Por outro lado, os cloroplastos desempenham múltiplas funções. Entre outros, a síntese de aminoácidos, nucleotídeos e ácidos graxos. Bem como a produção de hormônios, vitaminas e outros metabólitos secundários, além de participar da assimilação de nitrogênio e enxofre.

Nas plantas superiores, o nitrato é uma das principais fontes de nitrogênio disponíveis. De fato, nos cloroplastos, o processo de transformação de nitrito em amônio ocorre com a participação da nitrito redutase.

Os cloroplastos geram uma série de metabólitos que contribuem como um meio de prevenção natural contra vários patógenos, promovendo a adaptação das plantas a condições adversas, como estresse, excesso de água ou altas temperaturas. Da mesma forma, a produção de hormônios influencia a comunicação extracelular.

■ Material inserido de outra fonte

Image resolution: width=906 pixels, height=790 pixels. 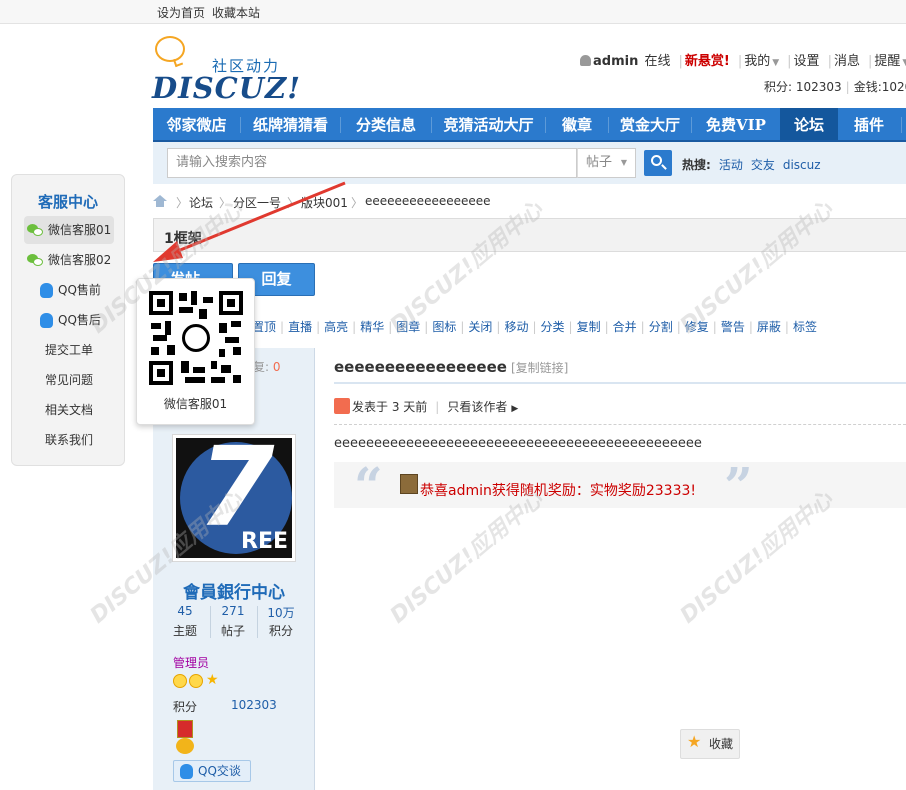 What do you see at coordinates (805, 327) in the screenshot?
I see `mod-action: 标签` at bounding box center [805, 327].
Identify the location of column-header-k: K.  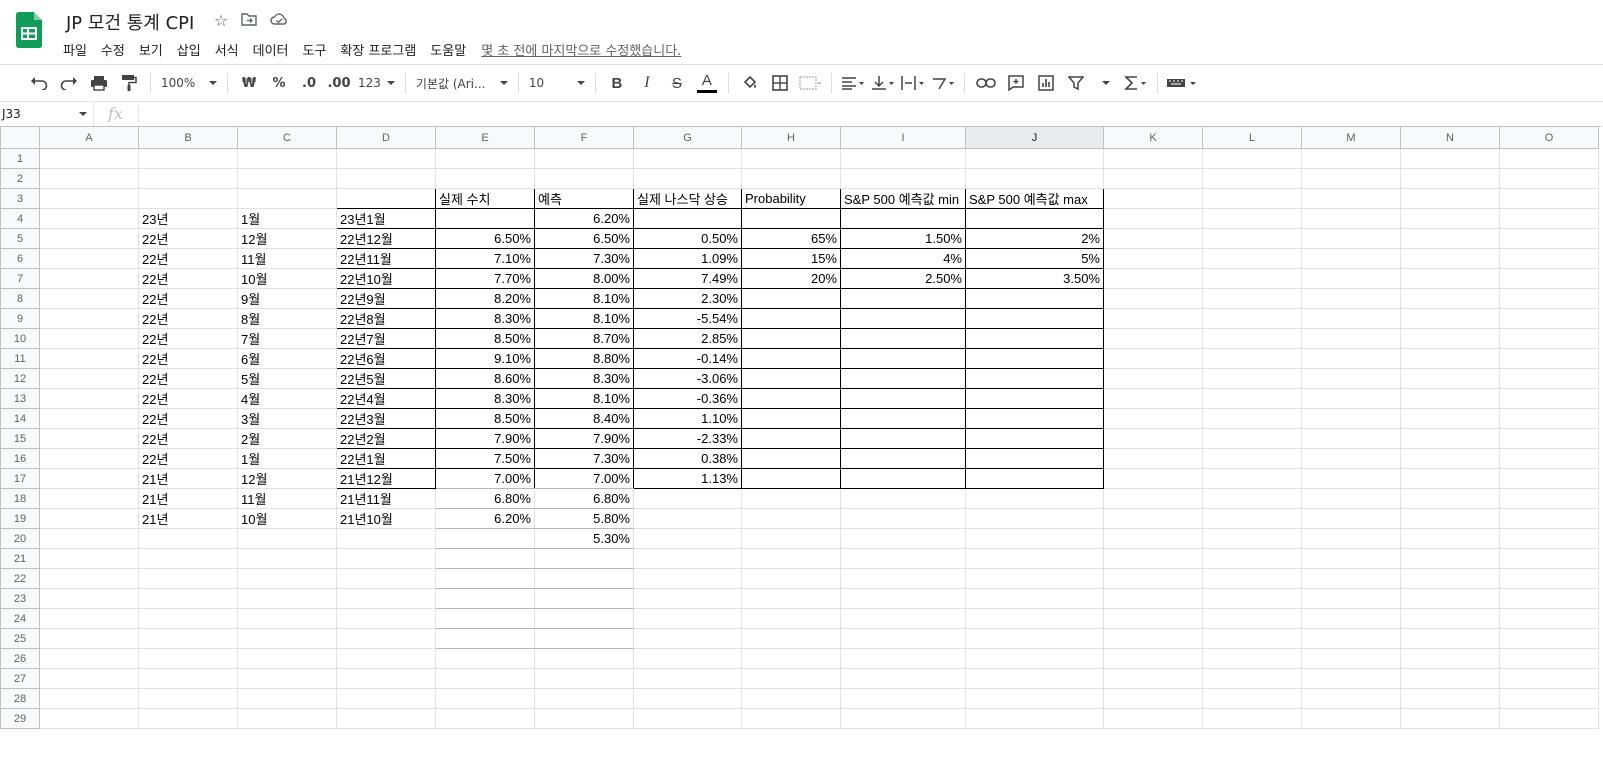
(1153, 138).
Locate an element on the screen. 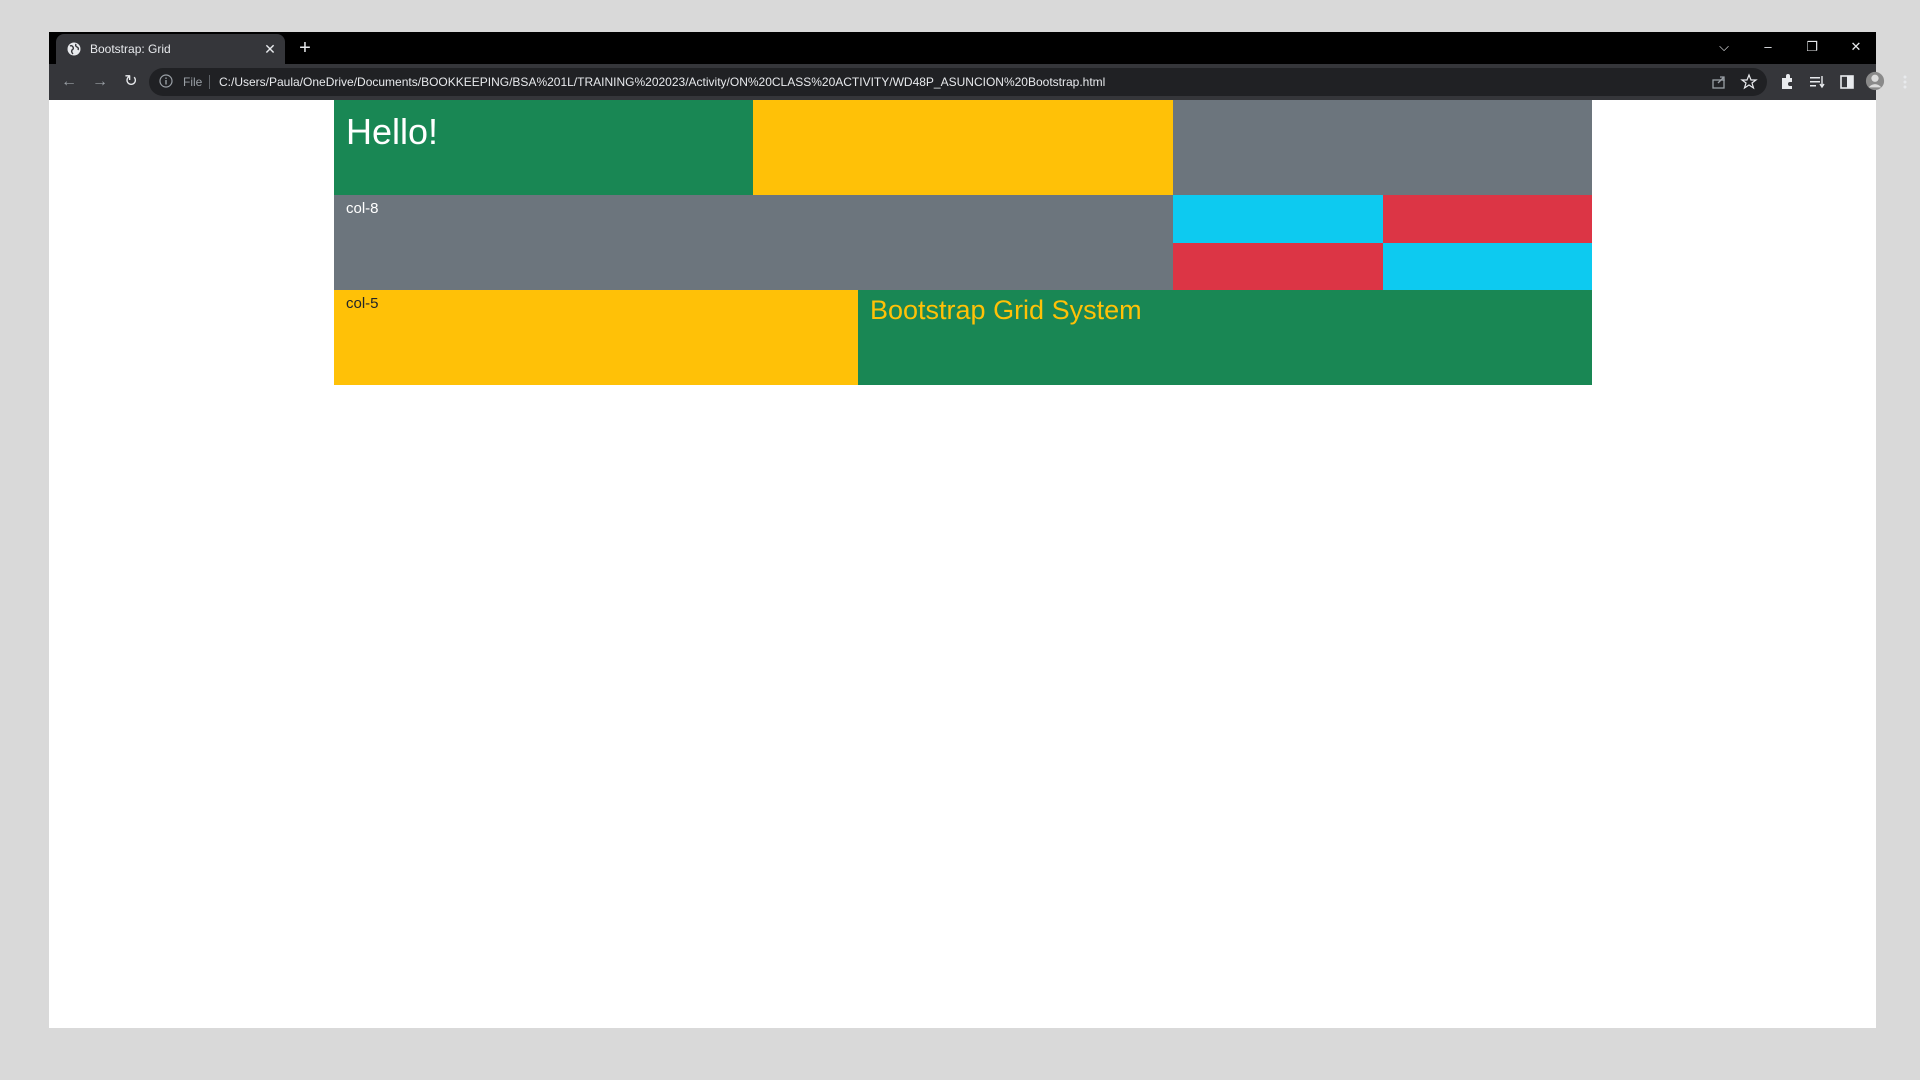 This screenshot has height=1080, width=1920. globe-icon is located at coordinates (74, 49).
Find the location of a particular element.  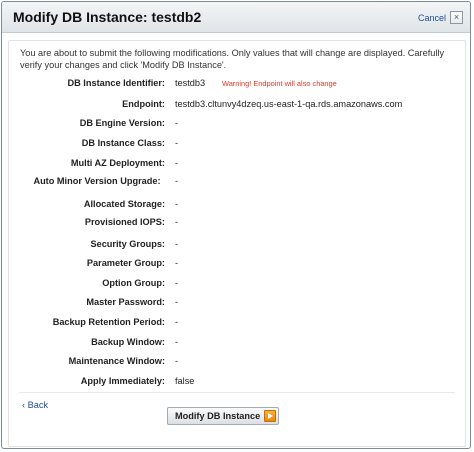

row-provisioned-iops: Provisioned IOPS: - is located at coordinates (234, 224).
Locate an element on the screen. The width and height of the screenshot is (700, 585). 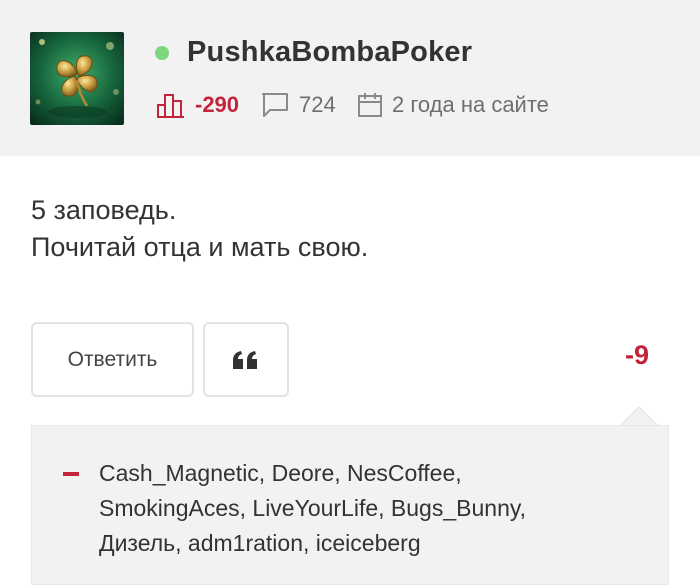
username: PushkaBombaPoker is located at coordinates (330, 52).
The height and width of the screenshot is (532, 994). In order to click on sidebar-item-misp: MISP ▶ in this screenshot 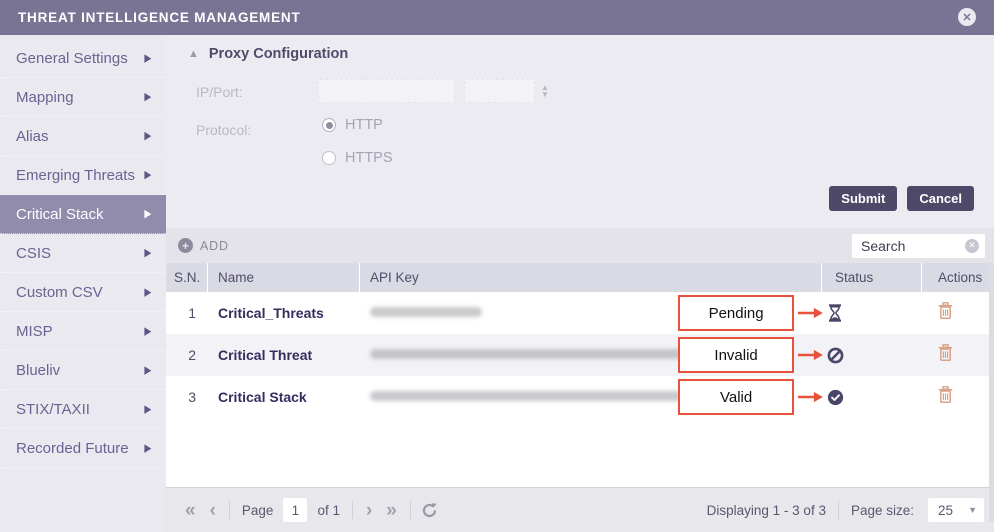, I will do `click(83, 332)`.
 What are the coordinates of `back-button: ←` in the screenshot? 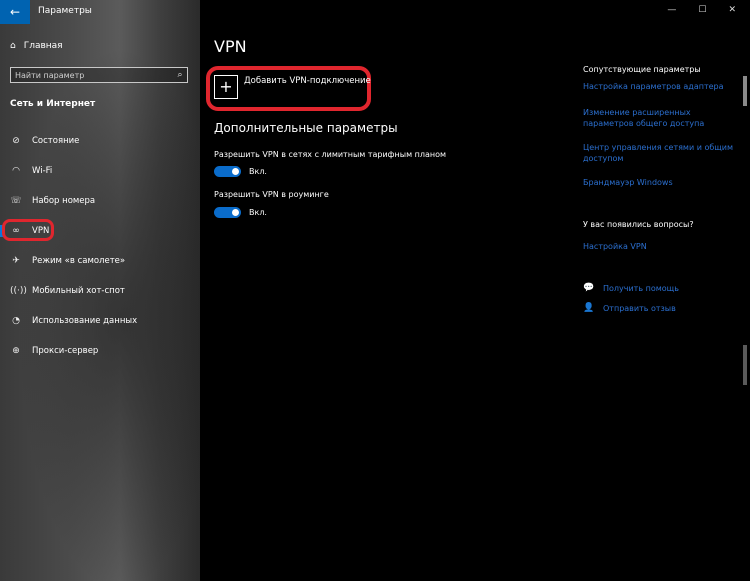 It's located at (15, 12).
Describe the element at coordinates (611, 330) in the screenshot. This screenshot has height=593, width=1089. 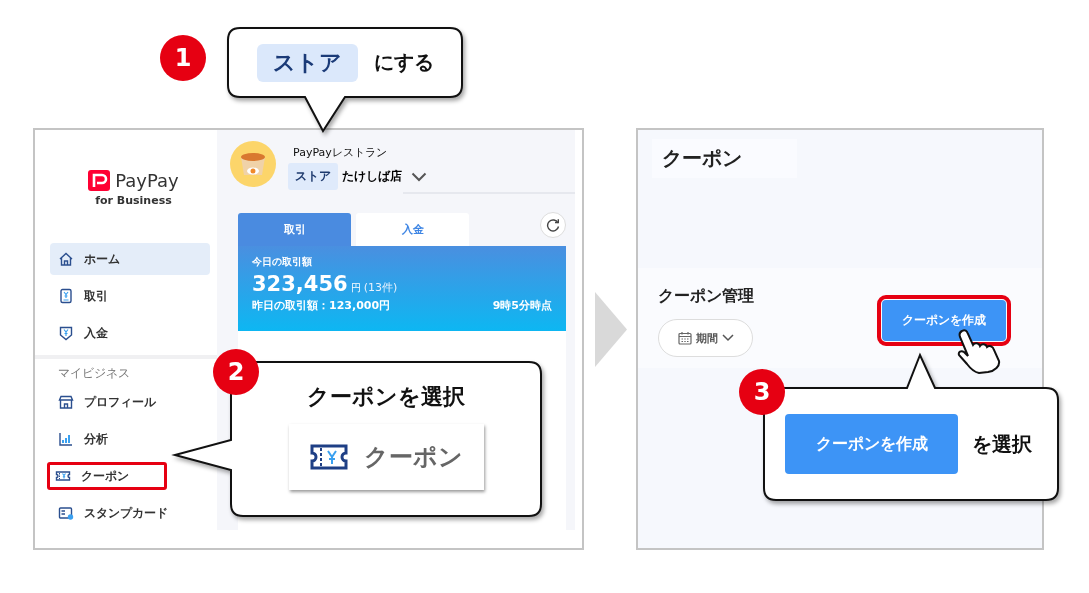
I see `next-arrow-icon` at that location.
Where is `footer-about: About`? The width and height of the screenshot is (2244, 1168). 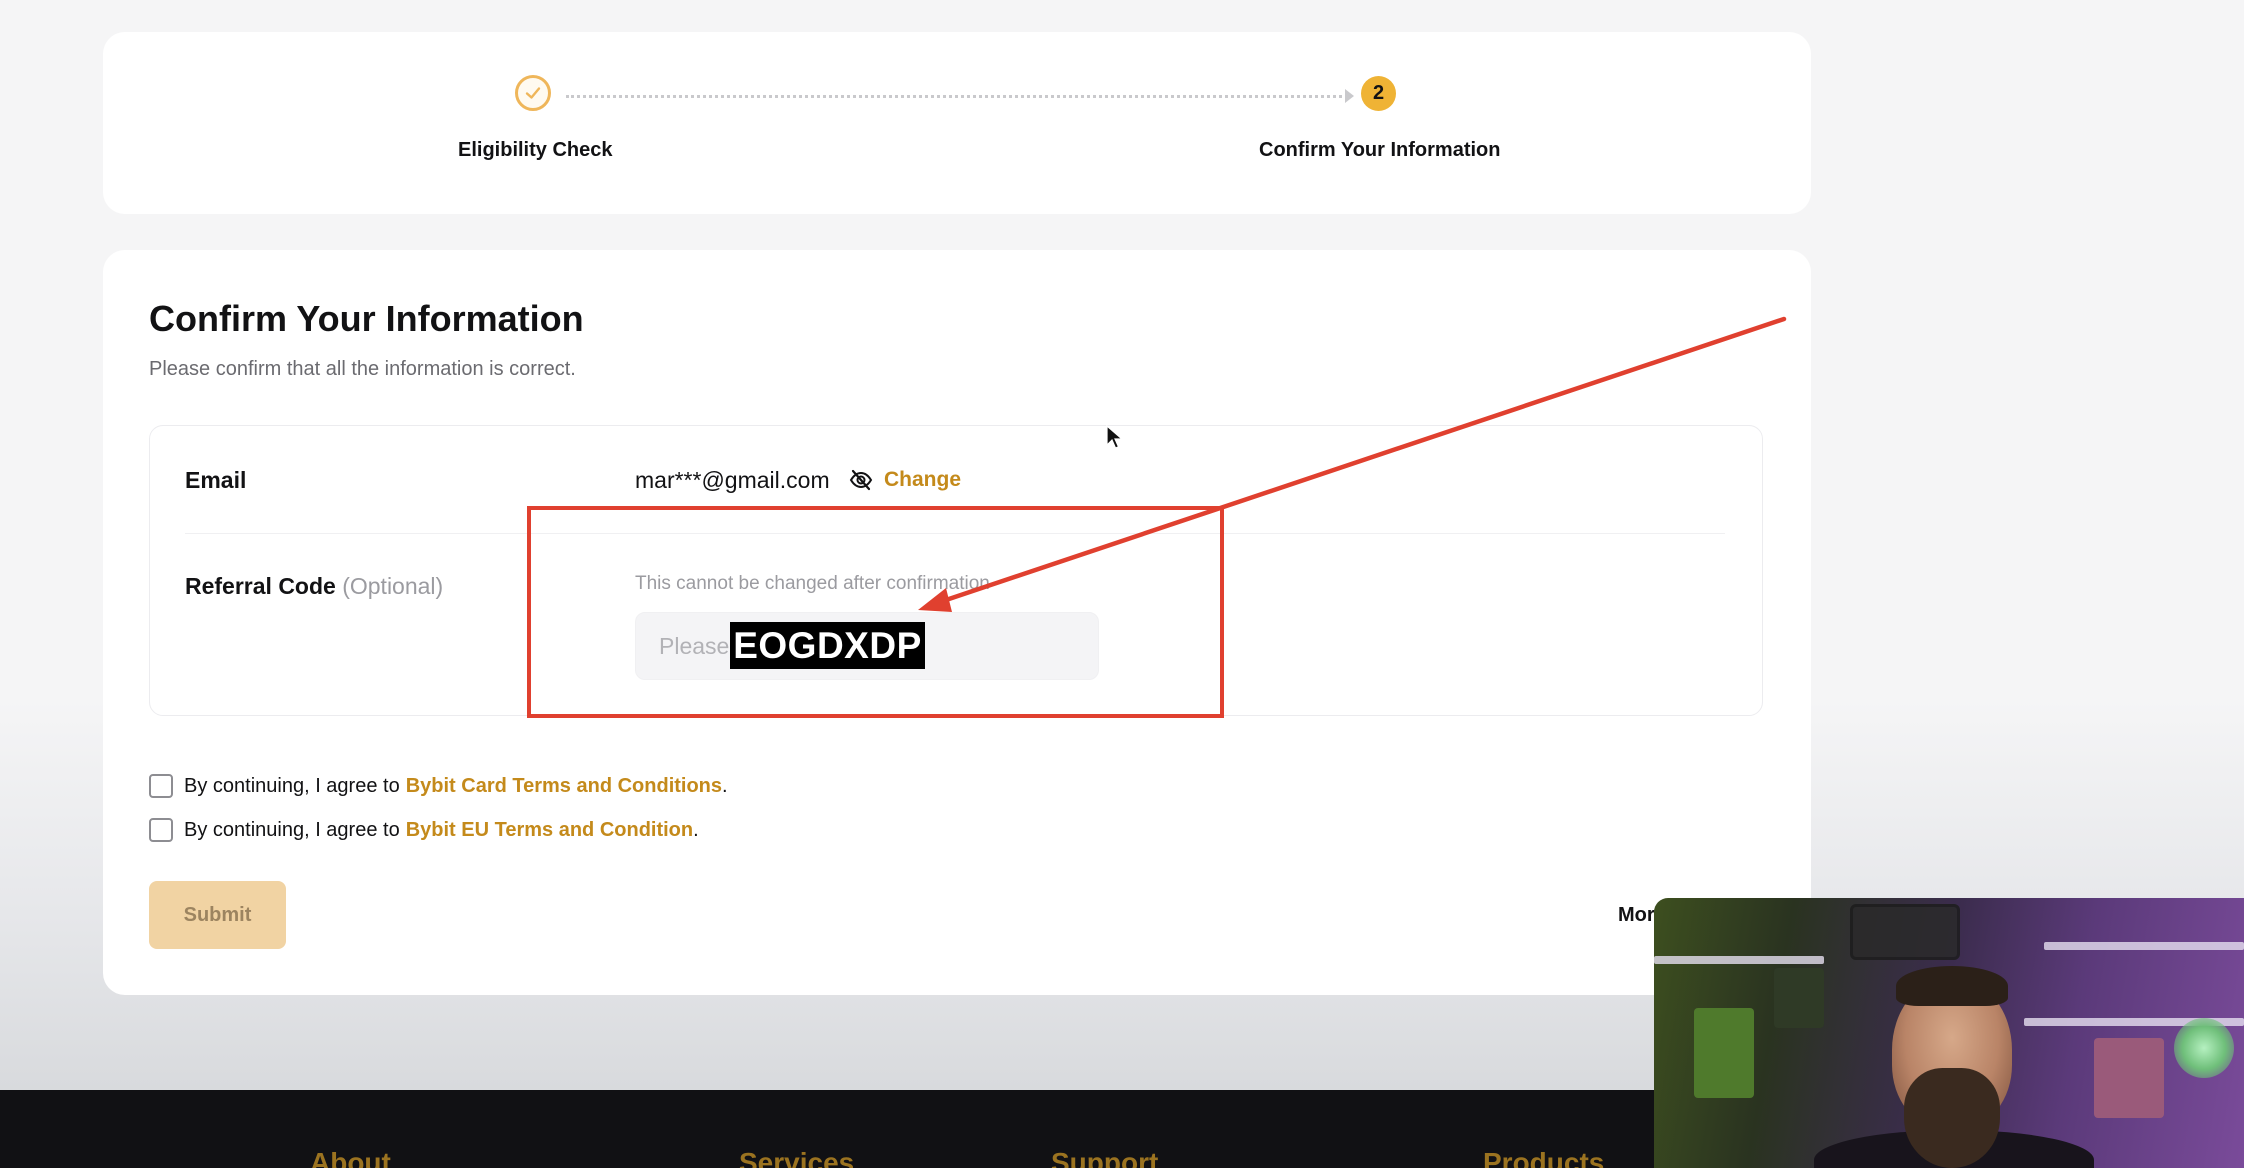
footer-about: About is located at coordinates (350, 1158).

Assim, os cloroplastos interagem com outros componentes celulares, seja através de emissões moleculares ou contato físico, como ocorre entre o granum no estroma e a membrana tilacóide.

Referências

  1. Atlas de Histologia Vegetal e Animal. A célula. Cloroplastos Dept. de Biologia Funcional e Ciências da Saúde. Faculdade de Biologia. Universidade de Vigo Recuperado em: mmegias.webs.uvigo.es
  2. León Patricia e Guevara-García Arturo (2007) Cloroplasto: uma organela chave na vida e no uso de plantas. Biotechnology V 14, CS 3, Indd 2. Recuperado de: ibt.unam.mx
  3. Jiménez García Luis Felipe e Mercador Larios Horacio (2003) Biologia Celular e Molecular. Pearson Education. ISBN do México: 970-26-0387-40.
  4. Campbell Niel A., Mitchell Lawrence G. e Reece Jane B. (2001) Biologia: Conceitos e Relacionamentos. 3ª edição. Pearson Education. ISBN do México: 968-444-413-3.
  5. Sadava David & Purves William H. (2009) Vida: A Ciência da Biologia. 8ª edição. Editorial Panamericana Medica. Bons ares. ISBN: 978-950-06-8269-5.